### [ZU ERLEDIGENDE AUFGABEN]
a. Nenne alle im Textauszug aufgeführten Normangaben zu NAG 2005 §8.
b. Wer hat laut dem Textauszug die Revision gegen das Erkenntnis des Landesverwaltungsgerichts Niederösterreich erhoben?
c. Knüpfe an den letzten Satz des Textauszugs zur Revision betreffend Aufenthaltstitel an und schreibe ihn weiter.

### [TEXTAUSZUG]
——————————
10/07 Verwaltungsgerichtshof
40/01 Verwaltungsverfahren
41/02 Passrecht Fremdenrecht

Norm

AVG §13 Abs3
AVG §56
NAG 2005 §2 Abs1 Z11
NAG 2005 §2 Abs1 Z12
NAG 2005 §2 Abs1 Z13
NAG 2005 §21a Abs1 idF 2014/I/040
NAG 2005 §21a Abs2 idF 2014/I/040
NAG 2005 §21a Abs5 idF 2014/I/040
NAG 2005 §24 Abs4
NAG 2005 §26
NAG 2005 §46 Abs1 Z2
NAG 2005 §8 Abs1 Z2
NAG 2005 §8 Abs1 Z4
NAG 2005 §8 Abs1 Z5
NAG 2005 §8 Abs1 Z6
NAG 2005 §8 Abs1 Z8
VwGG §42 Abs2 Z1
VwGVG 2014 §17

Betreff

Der Verwaltungsgerichtshof hat durch den Vorsitzenden Senatspräsident Dr. Köhler sowie die Hofräte Dr. Mayr und Mag. Berger als Richter, unter Mitwirkung der Schriftführerin Mag.a Thaler, über die Revision der Landeshauptfrau von Niederösterreich gegen das Erkenntnis des Landesverwaltungsgerichts Niederösterreich vom 20. Dezember 2016, LVwG-AV-956/001-2016, betreffend Aufenthaltstitel (mitbeteiligte Partei: N M, vertreten durch Mag. Stefan Errath, Rechtsanwalt in 1030 Wien, Untere Viaduktgasse 6/6), zu Recht erkannt:

Spruch

Das angefochtene Erkenntnis wird wegen Rechtswidrigkeit seines Inhalts aufgehoben.
——————————
### [BEREITGESTELLTE ANGABEN]
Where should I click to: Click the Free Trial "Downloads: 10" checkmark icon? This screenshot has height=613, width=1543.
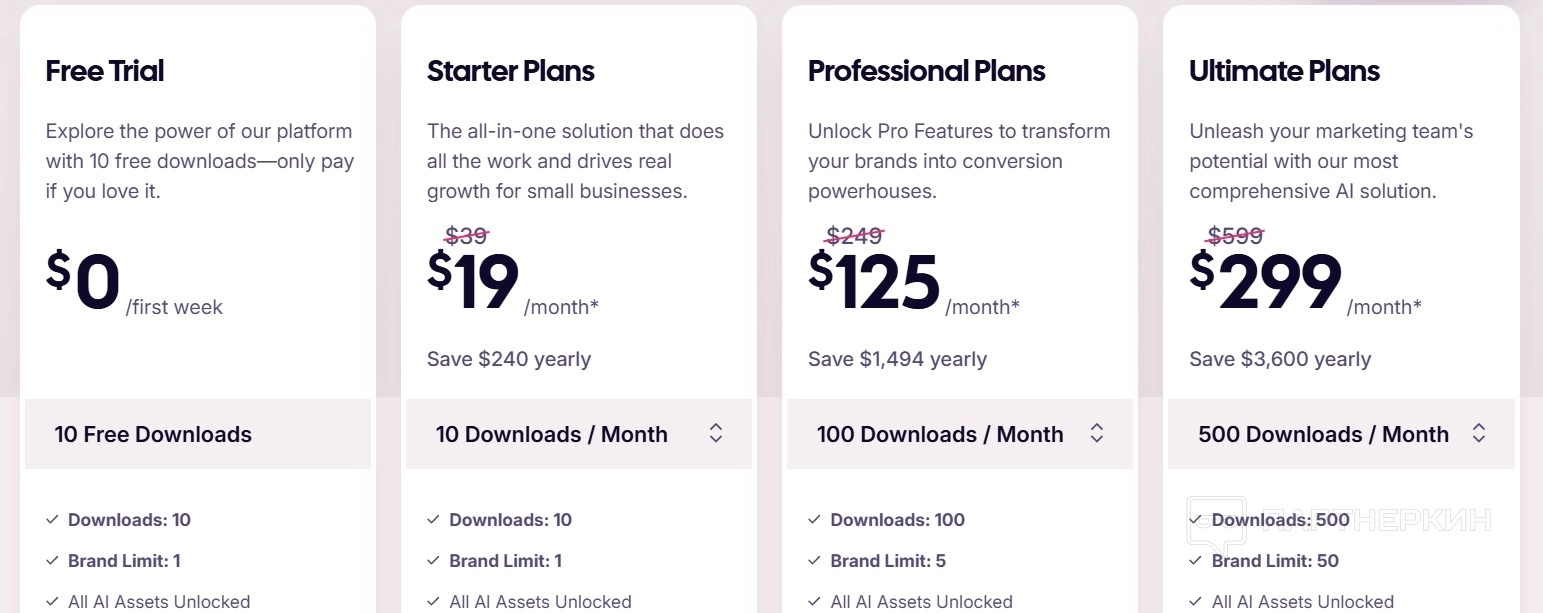[52, 520]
——————————
### [ERGEBNISSE DER ÜBUNG]
a.
NAG 2005 §8 Abs1 Z2
NAG 2005 §8 Abs1 Z4
NAG 2005 §8 Abs1 Z5
NAG 2005 §8 Abs1 Z6
NAG 2005 §8 Abs1 Z8

b. Die Landeshauptfrau von Niederösterreich.

c.
Begründung

1.1. Unstrittig ist, dass sich der am 27. August 2000 geborene Mitbeteiligte, ein serbischer Staatsangehöriger, seit Herbst 2015 in Österreich aufhält und im Haushalt seines - bereits seit dem Jahr 2010 in Österreich aufhältigen und zuletzt über einen Aufenthaltstitel „Rot-Weiß-Rot - Karte plus“ verfügenden - Vaters, eines serbischen Staatsangehörigen (im Folgenden: Vater), lebt.

Der Mitbeteiligte verfügte zunächst über eine (Erst)Aufenthaltsbewilligung „Schüler“ gemäß § 63 Niederlassungs- und Aufenthaltsgesetz (NAG) mit einer Gültigkeitsdauer vom 22. September 2015 bis zum 13. März 2016 und besuchte die Polytechnische Schule in H.

1.2. Am 5. Jänner 2016 stellte die Mutter und gesetzliche Vertreterin des Mitbeteiligten, eine serbische Staatsangehörige (im Folgenden: Mutter), für sich einen Erstantrag auf Erteilung eines Aufenthaltstitels „Rot-Weiß-Rot - Karte plus“ gemäß § 46 Abs. 1 Z 2 NAG zur Familienzusammenführung mit ihrem Ehemann (dem Vater des Mitbeteiligten).

Der Mitbeteiligte stellte am selben Tag einen Verlängerungsantrag hinsichtlich seiner Aufenthaltsbewilligung „Schüler“ und damit verbunden einen Zweckänderungsantrag auf Erteilung eines Aufenthaltstitels „Rot-Weiß-Rot - Karte plus“ gemäß § 46 Abs. 1 Z 2 NAG zur Familienzusammenführung mit der Mutter.

1.3. Im Zuge der Bearbeitung der Anträge forderte die Revisionswerberin die Mutter (unter anderem) auf, ein Sprachdiplom oder Kurszeugnis auf A1-Niveau einer dafür in Betracht kommenden Einrichtung für den Mitbeteiligten vorzulegen. Nach der Aktenlage erfolgte keine Belehrung über die Möglichkeit einer Antragstellung gemäß § 21a Abs. 5 NAG.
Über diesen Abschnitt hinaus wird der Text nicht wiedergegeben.